Overview
Deans and school leaders (divisional heads, principals, assistant principals) often do very different work depending on the school. In some schools, the dean handles most day-to-day discipline and behavior while the divisional head focuses on bigger-picture academic and operational leadership. In others, those lines blur or reverse entirely. August gives you separate roles for Dean and School Leadership so each person's documentation stays scoped to the work they do.
This article walks through what each role is designed for, why we keep them separate, and why documenting consistently in August, no matter which role you hold, matters for spotting patterns and supporting students holistically.
Why does documenting in August matter?
When deans and school leaders log behavior incidents, support conversations, and interventions in one system, patterns become visible that would otherwise stay hidden in someone's email inbox or a private notebook.
Spot patterns early: a student who has three "small" incidents with three different staff members is easy to miss until it's all in one place
Coordinate instead of duplicate: a divisional head can see what a dean already addressed, and vice versa, instead of re-litigating the same conversation
Build a full picture over time: behavior management works best when it's holistic, not reactive to whatever happened most recently
Support transitions: when a student moves between grade levels or divisions, the next adult in the room isn't starting from zero
Be ready when a parent calls: when a family reaches out with questions or concerns, you can pull up exactly what support has already been given, instead of piecing it together from memory
Consistent documentation is what turns individual incidents into a picture you can actually act on, and it means your school always has a clear, accurate record to stand on.
Why separate the Dean and School Leadership roles?
Because deans and divisional heads or principals don't do identical work, and their documentation should reflect that.
Cleaner reporting: when roles are distinct, it's easier to pull a report on "everything the dean's office handled" versus "everything a divisional head weighed in on"

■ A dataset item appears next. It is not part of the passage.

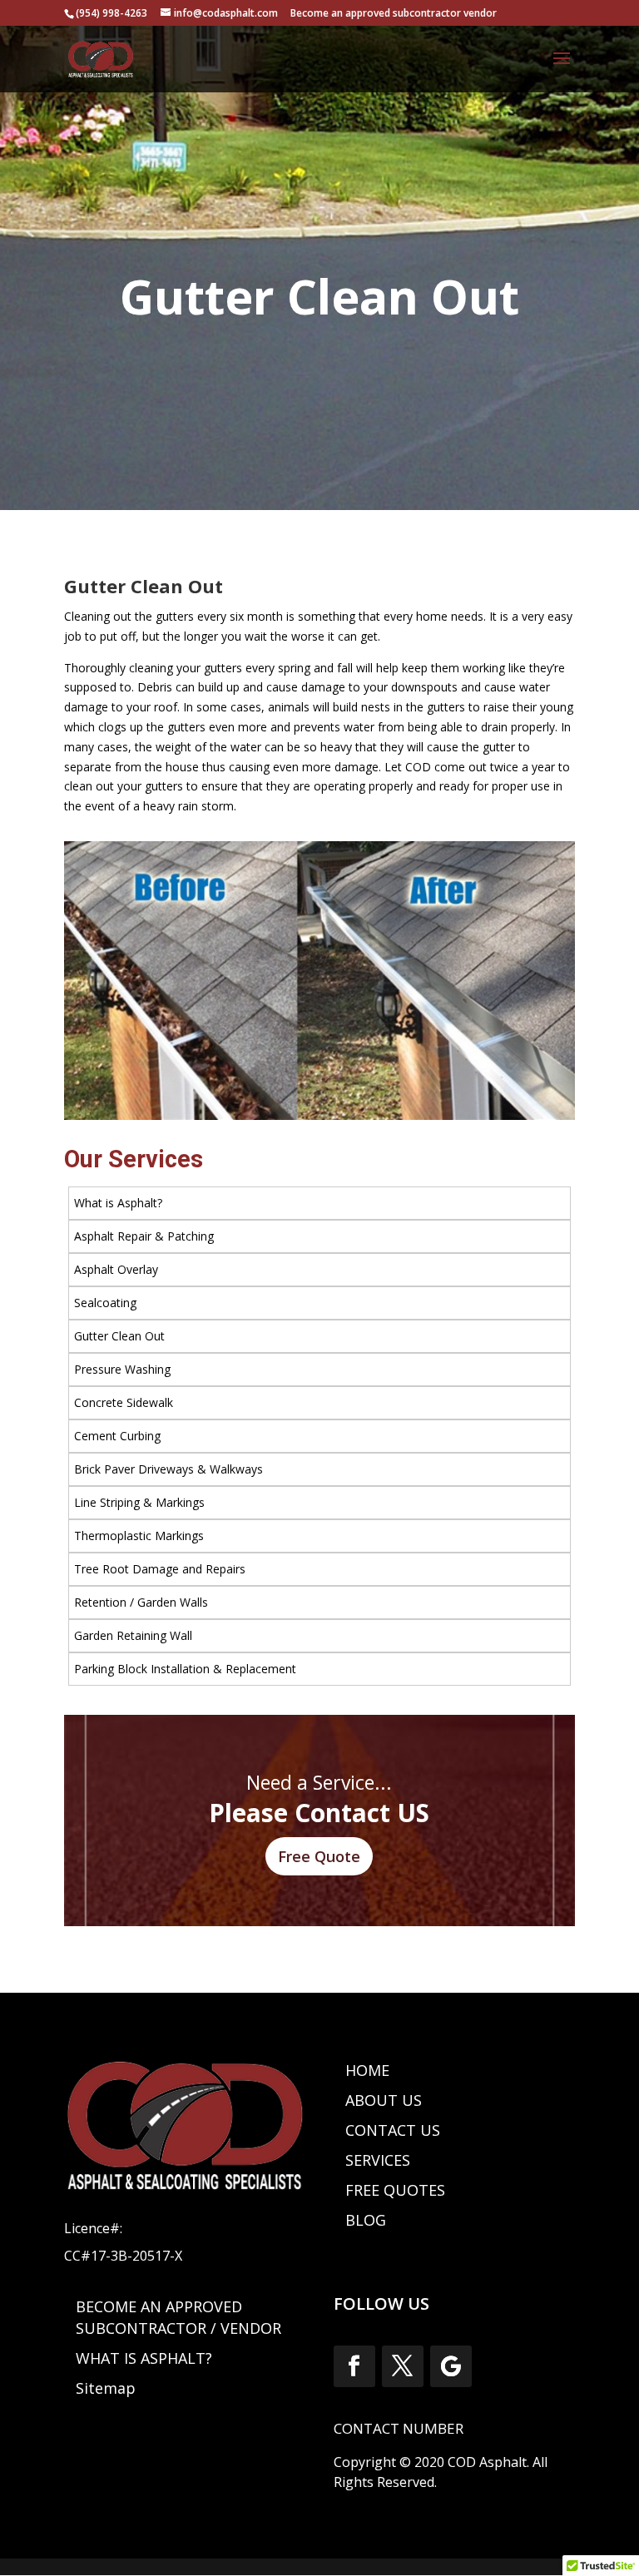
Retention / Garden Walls (141, 1602)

Flexible by school: some schools have a dean who owns discipline outright; others split it across the leadership team. Separate roles let each school configure who does what without relearning the system
Clear accountability: everyone can see who's responsible for following up on a given incident, without ambiguity
The Dean role
The Dean role is built around day-to-day behavior management and discipline: the ongoing work of tracking incidents, following up with students and families, and managing consequences.
Typically used for:
Logging and tracking behavior incidents
Managing follow-ups and consequences
Communicating with families about discipline matters
Reviewing a student's behavior history across the year
The School Leadership role (Divisional Head, Principal)
The School Leadership role is built for a broader, higher-level view: patterns across a division or school, not just a single incident.
Typically used for:
Viewing trends and patterns across an entire division or school
Overseeing how deans and other staff are handling behavior management
Stepping into individual cases when needed, without owning day-to-day logging
Reporting up to heads of school or boards on behavior trends
Dean vs. School Leadership at a glance
| Dean | School Leadership (Divisional Head, Principal) |
Primary focus | Day-to-day incidents and discipline | Division- or school-wide patterns and oversight |
Typical documentation | Individual incident logs, follow-ups, family communication | Trend reports, cross-case visibility |
Best for schools where | One person owns discipline for a grade band or division | Leadership wants a bird's-eye view without owning daily logging |
Best Practices & Tips
Assign roles based on actual responsibility, not title alone. If your assistant principal handles daily discipline the way a dean would elsewhere, give them the Dean role.
Encourage documentation as it happens, not at the end of the week. Patterns are only visible if the data is there.
Revisit role assignments as your team changes. A new hire or a shift in responsibilities is a good moment to double check who has which role.